### Textpassage:
+---+

Ich habe jetzt Katzen. Also, beziehungsweise Kater. Gleich zwei. Sie sind ganz schön verrückt, und ihre Charaktere unterscheiden sich ziemlich. Der eine ist eher scheu, und ich freue mich immer besonders, wenn er seinen Weg zu mir findet. Aber er ist auch ganz schön frech und streitet sich oft mit seinem Bruder. Der andere ist sehr neugierig und auch deutlich zutraulicher. Ich hätte auch die Chance gehabt, zwei Kater zu nehmen, die quasi reine Schnurrmaschinen waren. Aber ich als Sonderpädagoge suche ja immer ein bisschen die Herausforderung. Warum ich das erzähle? Zum einen, weil die beiden mein Leben ganz schön verändern, zum anderen, weil ich finde, dass unsere Rubrik kurz & schmerzlos ganz gut dazu passt. Auch hier begegnen wir den unterschiedlichsten Charakteren, der Musik in all ihren Ausprägungen, manche fordert uns heraus und manche ist uns zu einfach oder seicht. Und es gibt sogar die, die dein Leben verändert. Vielleicht findet auch ihr nicht nur Spaß an diesem Vergleich, sondern auch an den Rezensionen in aller Kürze. Versucht es einfach mal!

AMC TRIO – Following the light (Label: Leopard, VÖ: 25.08.2023)
(jg) Hier ein Jazz-Trio (Klavier, Bass, Drums), das man problemlos in jeder edlen Hotelbar spielen lassen könnte. Wobei „Trio“ beim aktuellen Album eigentlich gar nicht zutrifft, werden die drei Slowaken auf „Following the light“ doch fast durchgehend von Bläsern und Gitarre begleitet, was dem klassischen Sound des Trios doch eine merkliche andere Stilistik verleiht. Der Hotelbar-Hinweis drückt gleichzeitig die Zugänglichkeit des AMC TRIOs aus, was für Jazz-Laien sicherlich angenehm, für ausgewiesene Jazz-Freunde aber manchmal auch ein wenig eintönig sein könnte. Die besten Songs auf diesem Album sind „Dawn Chorus“, in dem Bass und Piano sich die Bälle gekonnt zuspielen, und der Titelsong, der auch gut in einem James Bond-Streifen funktionieren würde. Durch den (dezent) einfließenden osteuropäischen Flair fühle ich mich auch ein wenig an das tolle OPEN SOURCE TRIO erinnert.
https://www.amctrio.sk/

AN EAGLE IN YOUR MIND – Intersection (Label: Green Piste Records, VÖ: 28.04.2023)
(jg) Es mag ja sein, dass das Info es ganz präzise umschreibt, wenn es über dieses Duo aus Frankreich sagt, dass es „den Klang der Folk-Gitarre mit einem indischen Harmonium, analogen Percussions, vibrierenden Drones sowie einer wunderschönen Stimme verbindet.“ Das lockt allerdings auf die falsche Fährte.

+---+

### Aufgabenstellung 1:
Ersetze in den Zeilen im Abschnitt von der Zeile mit „How do I perform: Click“ bis einschließlich der letzten Zeile „weight“ durch „height“. Gib diesen Abschnitt sonst unverändert, aber ohne die Bilder wieder.
Die Passage und die Zeilen stammen aus unterschiedlichen Quellen.

+---+

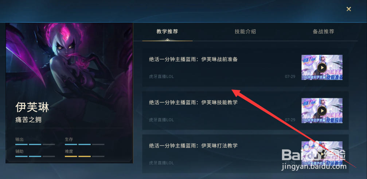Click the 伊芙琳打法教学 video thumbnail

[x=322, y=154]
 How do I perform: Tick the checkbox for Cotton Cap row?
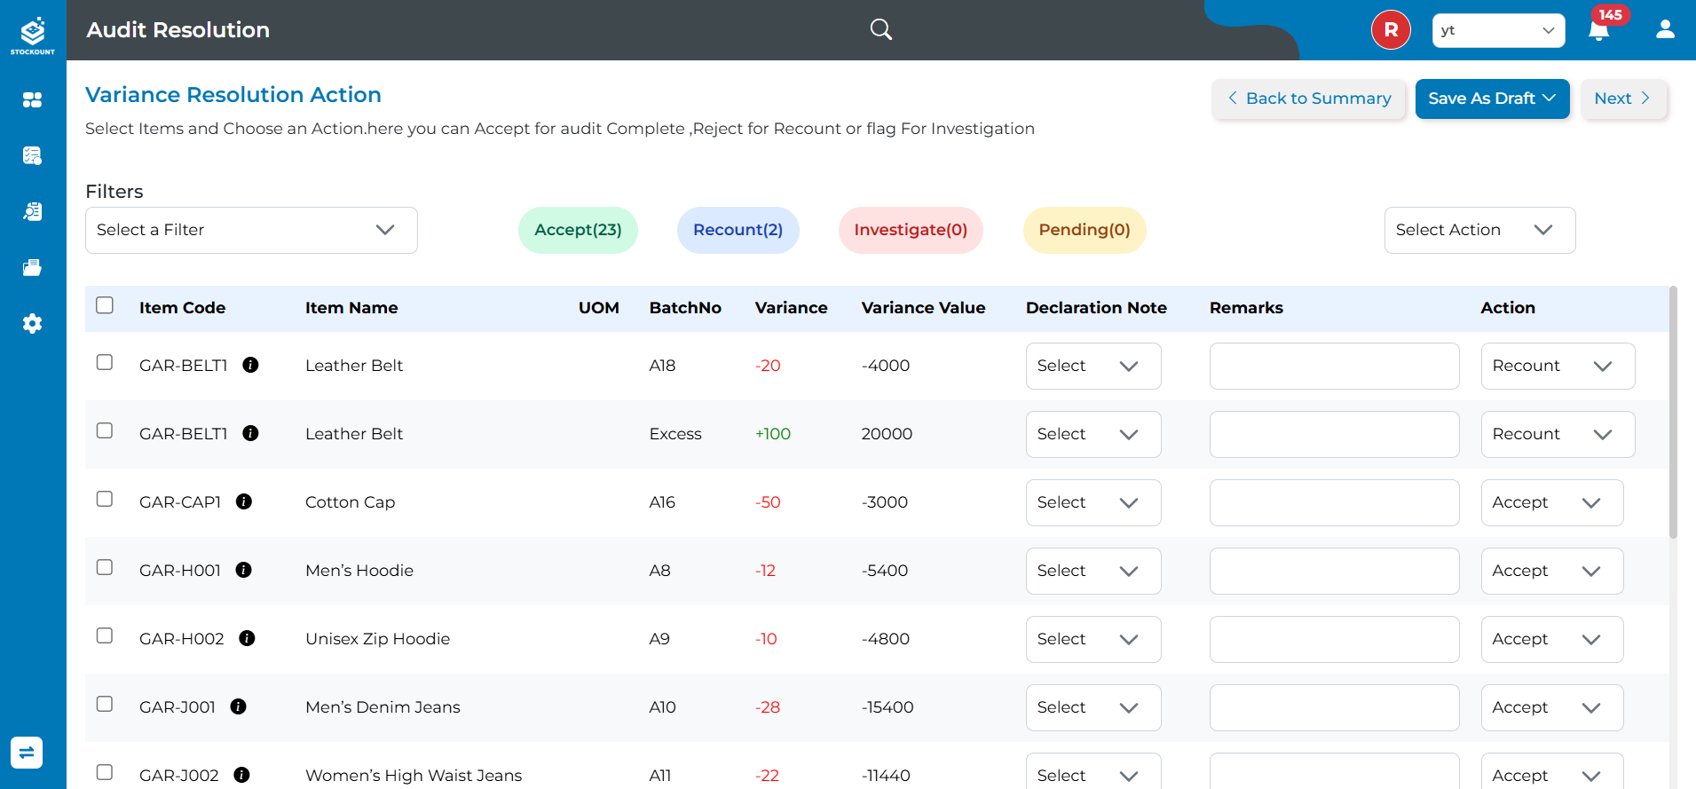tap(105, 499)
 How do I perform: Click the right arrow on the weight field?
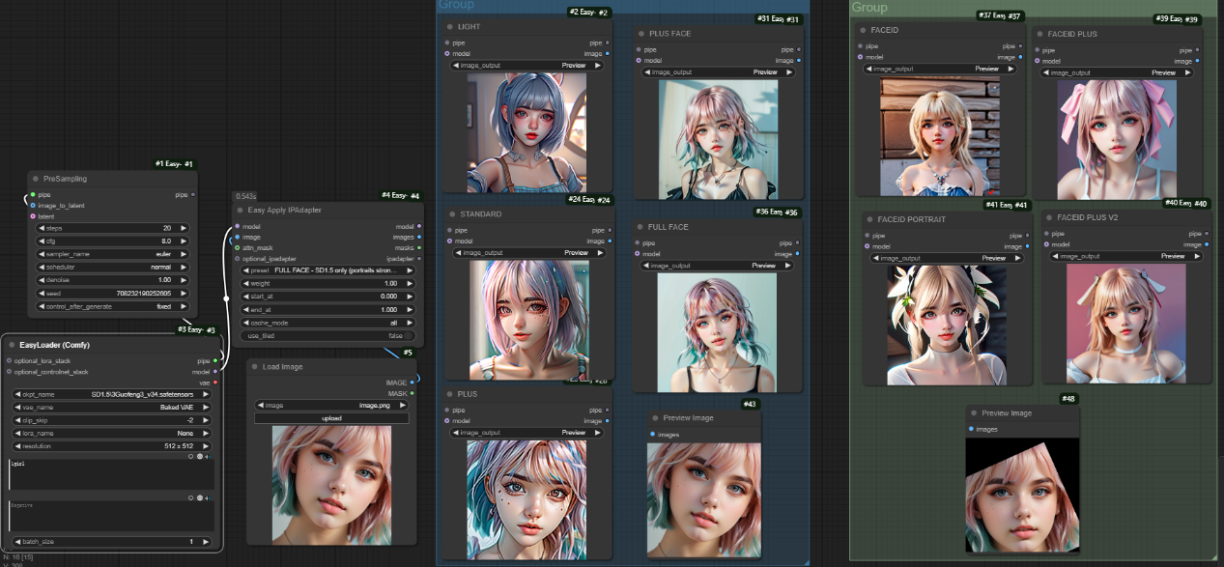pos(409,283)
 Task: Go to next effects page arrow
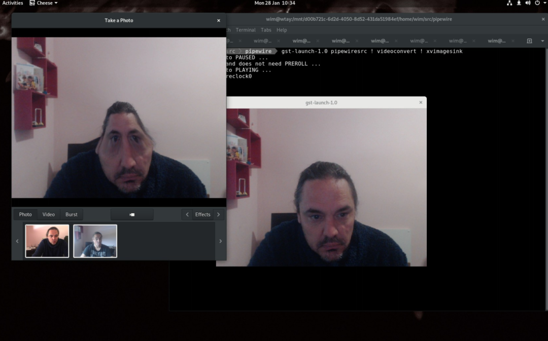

+---+

### Aufgabenstellung 2:
Mit welchen Instrumenten ist das AMC TRIO laut der Passage als Jazz-Trio besetzt?

### Richtige Antwort 1:
 How do I perform: Click the right arrow on the height field?
pos(409,283)
 Task: Go to next effects page arrow

### Richtige Antwort 2:
Klavier, Bass und Drums.